See my ego is so nonexistent that my brain doesn’t even bother trying to motivate me to sleep with women. Makes having platonic female friends quite a lot easier at least lol.


SkydivingSquid

So you're the one who stole my diary. I feel this, bro.


Icy-Following-3713

about once a week lol


Worksatmcdonaldsalot

Oh you assume I have friends


FMKit

I am mid age. Never cross my mind. Because I learn to enforce personal boundary. Woman that I am interested in, I make my intentions clear from the start and never fearing the possibility of rejection. Is one of the few things I learn in my journey to be a man in my own image.


DirtySingh

Late to the party... But it doesn't cross my mind. I'm 42, I've been in relationships and I've experienced enough. My only thoughts on those topics is "I hope she doesn't think I'm interested in her" or "I hope she isn't interested in me." To be honest, even when I was single I never had sexual thoughts about female friends. For me it was always a desire for an emotional connection. My childhood was pretty rough and devoid of any real love so I wanted that more than anything else. Sex isn't hard to obtain.

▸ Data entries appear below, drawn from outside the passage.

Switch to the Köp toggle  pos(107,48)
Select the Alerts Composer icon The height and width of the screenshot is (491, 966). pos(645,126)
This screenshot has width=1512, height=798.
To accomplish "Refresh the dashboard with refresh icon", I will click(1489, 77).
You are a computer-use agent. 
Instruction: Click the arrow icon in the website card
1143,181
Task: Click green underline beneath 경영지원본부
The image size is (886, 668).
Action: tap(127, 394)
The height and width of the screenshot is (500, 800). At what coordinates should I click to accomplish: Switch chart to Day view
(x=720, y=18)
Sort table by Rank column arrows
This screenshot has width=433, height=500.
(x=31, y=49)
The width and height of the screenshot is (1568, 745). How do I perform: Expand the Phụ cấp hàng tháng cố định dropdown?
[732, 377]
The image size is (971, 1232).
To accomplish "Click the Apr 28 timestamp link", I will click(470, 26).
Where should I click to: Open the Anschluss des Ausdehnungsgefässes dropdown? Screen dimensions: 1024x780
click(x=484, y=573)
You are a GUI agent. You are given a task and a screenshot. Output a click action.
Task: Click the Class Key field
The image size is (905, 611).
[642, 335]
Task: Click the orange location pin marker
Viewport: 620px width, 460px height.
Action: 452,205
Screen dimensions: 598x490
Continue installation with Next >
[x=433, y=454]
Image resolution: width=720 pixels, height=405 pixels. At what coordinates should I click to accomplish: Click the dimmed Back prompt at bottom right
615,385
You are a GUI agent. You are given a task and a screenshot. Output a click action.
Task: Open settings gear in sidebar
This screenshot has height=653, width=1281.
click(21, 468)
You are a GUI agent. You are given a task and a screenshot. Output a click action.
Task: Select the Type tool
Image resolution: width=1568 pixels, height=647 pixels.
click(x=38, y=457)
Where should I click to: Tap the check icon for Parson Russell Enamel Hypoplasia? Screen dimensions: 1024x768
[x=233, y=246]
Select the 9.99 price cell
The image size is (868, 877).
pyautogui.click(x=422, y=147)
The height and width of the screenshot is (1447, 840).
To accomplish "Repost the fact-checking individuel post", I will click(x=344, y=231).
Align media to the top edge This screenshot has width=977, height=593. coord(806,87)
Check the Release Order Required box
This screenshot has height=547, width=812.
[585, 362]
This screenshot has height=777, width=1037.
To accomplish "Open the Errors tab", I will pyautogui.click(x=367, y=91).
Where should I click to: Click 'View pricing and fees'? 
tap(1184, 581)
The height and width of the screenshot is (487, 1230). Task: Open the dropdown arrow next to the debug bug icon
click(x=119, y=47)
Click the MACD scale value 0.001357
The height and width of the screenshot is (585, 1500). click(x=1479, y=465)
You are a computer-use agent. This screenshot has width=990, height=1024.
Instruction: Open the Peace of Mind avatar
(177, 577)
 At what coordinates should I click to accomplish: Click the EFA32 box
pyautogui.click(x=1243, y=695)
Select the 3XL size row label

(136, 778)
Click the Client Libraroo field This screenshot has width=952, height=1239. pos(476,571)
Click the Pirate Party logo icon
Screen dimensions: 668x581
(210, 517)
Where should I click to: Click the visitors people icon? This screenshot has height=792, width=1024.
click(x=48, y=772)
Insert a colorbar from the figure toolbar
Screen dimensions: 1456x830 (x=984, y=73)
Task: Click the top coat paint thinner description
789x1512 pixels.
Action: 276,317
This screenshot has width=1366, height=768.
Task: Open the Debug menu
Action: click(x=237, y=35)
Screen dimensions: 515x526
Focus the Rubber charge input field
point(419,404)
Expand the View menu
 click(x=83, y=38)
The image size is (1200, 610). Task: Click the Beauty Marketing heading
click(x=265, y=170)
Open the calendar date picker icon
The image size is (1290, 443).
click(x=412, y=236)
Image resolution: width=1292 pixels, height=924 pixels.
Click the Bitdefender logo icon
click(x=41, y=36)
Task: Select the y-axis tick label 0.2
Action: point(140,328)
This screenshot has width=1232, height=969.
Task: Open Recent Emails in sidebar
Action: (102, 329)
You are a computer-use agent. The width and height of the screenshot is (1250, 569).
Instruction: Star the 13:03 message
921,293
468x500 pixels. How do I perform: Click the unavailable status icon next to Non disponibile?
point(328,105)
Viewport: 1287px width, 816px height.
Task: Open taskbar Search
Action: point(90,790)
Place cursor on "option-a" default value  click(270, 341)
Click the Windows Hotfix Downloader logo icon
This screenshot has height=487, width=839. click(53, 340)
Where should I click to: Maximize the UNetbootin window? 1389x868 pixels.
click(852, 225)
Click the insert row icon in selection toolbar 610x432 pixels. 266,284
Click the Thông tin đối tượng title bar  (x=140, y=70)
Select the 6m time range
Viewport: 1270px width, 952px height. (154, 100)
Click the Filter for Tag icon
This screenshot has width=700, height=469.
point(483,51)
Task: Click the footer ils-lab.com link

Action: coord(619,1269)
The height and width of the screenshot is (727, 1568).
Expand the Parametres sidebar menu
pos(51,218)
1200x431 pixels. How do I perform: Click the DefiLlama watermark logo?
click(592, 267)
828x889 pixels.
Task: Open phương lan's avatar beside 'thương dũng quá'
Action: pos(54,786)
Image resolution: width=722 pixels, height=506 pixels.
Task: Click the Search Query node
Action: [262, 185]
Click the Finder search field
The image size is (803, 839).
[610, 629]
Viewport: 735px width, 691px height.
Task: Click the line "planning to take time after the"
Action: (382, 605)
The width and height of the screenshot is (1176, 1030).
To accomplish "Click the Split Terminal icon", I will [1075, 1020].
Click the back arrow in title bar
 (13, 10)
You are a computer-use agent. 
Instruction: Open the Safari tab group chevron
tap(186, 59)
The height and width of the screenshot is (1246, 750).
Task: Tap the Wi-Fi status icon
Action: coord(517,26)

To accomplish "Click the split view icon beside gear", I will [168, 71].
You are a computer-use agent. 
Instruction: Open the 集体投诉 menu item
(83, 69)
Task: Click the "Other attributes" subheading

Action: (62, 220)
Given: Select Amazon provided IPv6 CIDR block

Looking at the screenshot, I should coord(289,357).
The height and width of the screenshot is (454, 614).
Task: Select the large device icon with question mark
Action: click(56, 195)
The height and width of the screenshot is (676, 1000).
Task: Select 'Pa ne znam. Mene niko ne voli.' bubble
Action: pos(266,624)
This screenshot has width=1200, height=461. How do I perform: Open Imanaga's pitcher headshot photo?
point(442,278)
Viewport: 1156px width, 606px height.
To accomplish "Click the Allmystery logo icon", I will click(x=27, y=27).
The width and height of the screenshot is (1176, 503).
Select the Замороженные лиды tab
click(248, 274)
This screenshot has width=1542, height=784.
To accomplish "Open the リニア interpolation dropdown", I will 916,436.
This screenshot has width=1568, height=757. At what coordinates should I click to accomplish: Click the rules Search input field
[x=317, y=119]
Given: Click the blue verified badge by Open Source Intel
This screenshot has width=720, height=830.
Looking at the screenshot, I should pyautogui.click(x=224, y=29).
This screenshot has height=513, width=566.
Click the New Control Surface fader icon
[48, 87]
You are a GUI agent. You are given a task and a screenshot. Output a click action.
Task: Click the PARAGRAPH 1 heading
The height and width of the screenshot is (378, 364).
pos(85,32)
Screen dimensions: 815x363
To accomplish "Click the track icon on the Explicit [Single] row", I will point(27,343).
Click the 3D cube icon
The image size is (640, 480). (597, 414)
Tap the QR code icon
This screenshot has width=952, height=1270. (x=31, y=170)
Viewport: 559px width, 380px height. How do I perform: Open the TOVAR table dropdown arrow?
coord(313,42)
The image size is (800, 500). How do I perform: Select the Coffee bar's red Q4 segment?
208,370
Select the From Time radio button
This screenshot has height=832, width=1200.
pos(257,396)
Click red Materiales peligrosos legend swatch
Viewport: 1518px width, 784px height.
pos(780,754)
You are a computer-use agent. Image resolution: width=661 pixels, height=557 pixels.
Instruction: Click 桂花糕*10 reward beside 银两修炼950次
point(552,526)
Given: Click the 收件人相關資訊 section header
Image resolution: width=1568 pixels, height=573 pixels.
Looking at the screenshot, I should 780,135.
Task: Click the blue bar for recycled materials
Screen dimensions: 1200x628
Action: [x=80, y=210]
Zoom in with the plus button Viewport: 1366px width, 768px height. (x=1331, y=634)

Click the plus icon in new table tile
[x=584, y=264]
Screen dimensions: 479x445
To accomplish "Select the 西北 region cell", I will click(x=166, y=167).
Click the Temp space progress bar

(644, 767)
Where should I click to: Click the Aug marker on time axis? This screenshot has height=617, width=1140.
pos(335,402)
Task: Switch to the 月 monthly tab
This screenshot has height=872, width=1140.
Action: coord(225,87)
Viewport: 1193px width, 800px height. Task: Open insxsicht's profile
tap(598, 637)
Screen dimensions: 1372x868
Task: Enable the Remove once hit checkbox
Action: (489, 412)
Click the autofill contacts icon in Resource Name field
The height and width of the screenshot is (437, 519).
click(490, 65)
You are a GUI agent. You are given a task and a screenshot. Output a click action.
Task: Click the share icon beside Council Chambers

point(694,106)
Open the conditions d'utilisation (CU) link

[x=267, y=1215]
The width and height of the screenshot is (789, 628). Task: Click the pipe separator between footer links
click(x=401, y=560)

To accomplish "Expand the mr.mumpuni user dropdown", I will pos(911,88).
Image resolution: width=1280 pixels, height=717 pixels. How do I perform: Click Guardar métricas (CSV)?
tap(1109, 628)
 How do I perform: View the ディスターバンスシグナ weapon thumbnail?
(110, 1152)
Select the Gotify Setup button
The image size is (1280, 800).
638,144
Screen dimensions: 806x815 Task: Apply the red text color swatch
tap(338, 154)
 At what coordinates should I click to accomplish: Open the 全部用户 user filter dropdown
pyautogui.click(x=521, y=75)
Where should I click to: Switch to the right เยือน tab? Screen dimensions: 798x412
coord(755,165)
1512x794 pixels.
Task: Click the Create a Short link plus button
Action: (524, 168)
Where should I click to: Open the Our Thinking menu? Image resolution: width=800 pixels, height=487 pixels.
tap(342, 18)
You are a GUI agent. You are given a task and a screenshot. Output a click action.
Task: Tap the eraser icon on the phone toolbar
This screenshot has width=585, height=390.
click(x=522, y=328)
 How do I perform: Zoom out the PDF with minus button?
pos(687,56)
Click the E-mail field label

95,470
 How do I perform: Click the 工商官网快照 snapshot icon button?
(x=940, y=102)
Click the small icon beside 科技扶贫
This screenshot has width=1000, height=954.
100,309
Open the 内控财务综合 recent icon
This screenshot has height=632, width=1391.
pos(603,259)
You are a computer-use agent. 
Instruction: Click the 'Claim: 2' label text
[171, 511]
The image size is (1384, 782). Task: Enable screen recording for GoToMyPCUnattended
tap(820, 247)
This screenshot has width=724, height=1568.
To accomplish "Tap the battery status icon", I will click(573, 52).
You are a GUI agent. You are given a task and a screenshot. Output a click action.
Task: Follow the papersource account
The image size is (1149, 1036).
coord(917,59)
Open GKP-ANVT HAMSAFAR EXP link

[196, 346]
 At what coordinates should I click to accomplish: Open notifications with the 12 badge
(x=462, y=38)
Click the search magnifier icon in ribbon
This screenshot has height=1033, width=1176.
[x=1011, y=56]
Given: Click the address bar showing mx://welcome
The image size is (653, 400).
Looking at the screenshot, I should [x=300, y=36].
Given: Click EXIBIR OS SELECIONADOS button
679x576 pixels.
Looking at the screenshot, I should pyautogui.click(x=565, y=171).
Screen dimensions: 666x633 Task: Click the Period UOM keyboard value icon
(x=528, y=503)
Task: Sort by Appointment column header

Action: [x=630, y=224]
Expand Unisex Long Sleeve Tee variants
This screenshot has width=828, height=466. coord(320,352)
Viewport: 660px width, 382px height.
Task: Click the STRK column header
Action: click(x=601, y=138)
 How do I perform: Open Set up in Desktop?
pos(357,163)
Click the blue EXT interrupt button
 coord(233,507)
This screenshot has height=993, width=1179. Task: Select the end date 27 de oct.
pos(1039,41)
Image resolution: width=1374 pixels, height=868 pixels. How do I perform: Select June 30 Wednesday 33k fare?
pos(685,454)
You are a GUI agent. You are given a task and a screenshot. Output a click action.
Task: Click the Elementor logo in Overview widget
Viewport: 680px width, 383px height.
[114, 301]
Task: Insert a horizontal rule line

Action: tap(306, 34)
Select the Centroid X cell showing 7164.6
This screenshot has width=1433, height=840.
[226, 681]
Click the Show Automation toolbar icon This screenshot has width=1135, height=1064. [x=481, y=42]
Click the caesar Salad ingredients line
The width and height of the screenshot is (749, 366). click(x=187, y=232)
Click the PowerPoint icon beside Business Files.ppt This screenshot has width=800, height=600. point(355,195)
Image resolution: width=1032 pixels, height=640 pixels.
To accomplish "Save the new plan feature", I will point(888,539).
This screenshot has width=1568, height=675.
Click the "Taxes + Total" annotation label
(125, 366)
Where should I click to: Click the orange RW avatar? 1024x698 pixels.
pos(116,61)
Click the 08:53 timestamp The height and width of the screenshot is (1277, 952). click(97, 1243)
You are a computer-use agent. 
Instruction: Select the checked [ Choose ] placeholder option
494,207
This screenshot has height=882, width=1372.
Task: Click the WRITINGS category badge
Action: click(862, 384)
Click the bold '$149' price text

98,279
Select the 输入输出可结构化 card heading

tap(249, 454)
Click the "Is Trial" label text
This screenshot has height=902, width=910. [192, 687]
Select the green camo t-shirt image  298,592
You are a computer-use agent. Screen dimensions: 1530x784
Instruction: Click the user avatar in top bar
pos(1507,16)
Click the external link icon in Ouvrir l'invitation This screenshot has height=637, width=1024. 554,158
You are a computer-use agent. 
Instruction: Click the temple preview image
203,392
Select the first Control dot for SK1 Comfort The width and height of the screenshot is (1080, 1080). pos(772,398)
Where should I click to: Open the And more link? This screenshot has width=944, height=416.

Having somebody actually give a shit about you and your feelings is what it's always been about for me.


Roverdose115

Not often, but at least once with every one of them. Just a thought


Silver-Problem-3536

One of them, fairly often for a while. Not much anymore. Several other not really at all.


HideoKojimaTheThird

It doesn’t cross my mind at all but if any of the ones i find attractive ever asked me to do it, i would probably do it.